A educação é sempre um processo de mediação. É fruto de uma relação pessoal que ajuda a crescer, a descobrir, a ponderar, a escolher, a decidir. Não é uma imposição de fora, senão em ordem aos que ainda não têm discernimento para a apreciar aquilo que se lhes ensina ou se lhes ajuda a fazer. Porém, mesmo assim, não é um ato mecânico, mas pessoal que, através de pequenos gestos e atitudes, ajuda a criar hábitos sadios para viver em sociedade, como higiene, respeito, gratidão, relacionamento pessoal.
O apelo da educação para a paz, traduz-se, já desde criança, em aprendizagens de convivência normal, no seio da família, na escola, na vizinhança. Esta educação inicial e em terreno normal, ajuda, mais tarde, a perceber que há valores em causa a respeitar e a praticar, e há objetivos que se impõem e dos quais se deve ter consciência como a relação sadia com conhecidos e desconhecidos, a procura do bem ao alcance de todos, a prática da justiça social, o combate a todas formas de descriminação e de guerra. Neste objetivo tem papal primordial importância a família. “Na família nascem e crescem, como sublinha o Papa, os construtores da paz, os futuros promotores de uma cultura da vida e do amor.”
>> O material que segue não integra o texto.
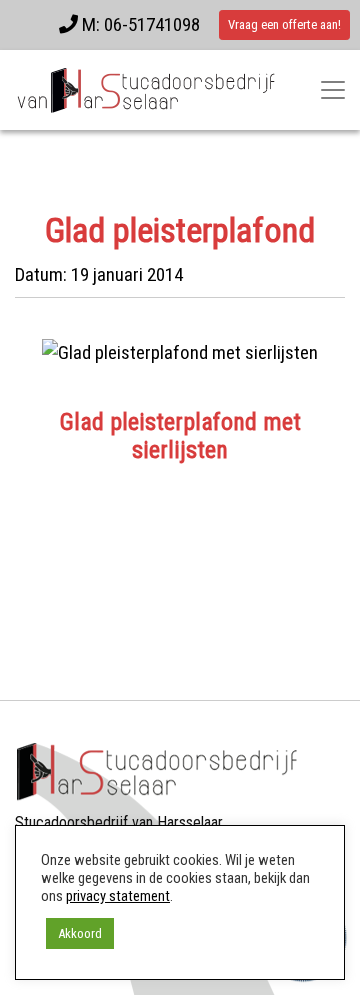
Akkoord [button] (80, 933)
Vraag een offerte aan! (284, 24)
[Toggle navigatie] (333, 90)
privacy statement (118, 896)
Para a Igreja, a educação para a paz está inserida na educação da fé. Uma fé orientada para Jesus Cristo, Príncipe da paz. O encontro com Cristo, sua Pessoa e mensagem, “plasma os construtores da paz, comprometendo-os na comunhão e na superação da injustiça”. Por aqui passa, ao mesmo tempo, “o renascimento pessoal e moral das pessoas e das sociedades”. Sempre que na história, a Igreja se gastou em guerras, mais pensou e se orientou pelo seu prestígio social, por demais efémero, que pela fidelidade a Jesus Cristo, Servo e Obreiro de paz entre todos e a favor de todos.
A mensagem do Papa, pela sua atualidade e pelo mundo de injustiças e desavenças em que vivemos, merece, de imediato, que dela, nasçam, nas paróquias, instituições e movimentos apostólicos, programas educativos concretos para educar para a paz, a implementar nas diversas atividades. Se assim não for, será mais um apelo urgente que fica sem resposta.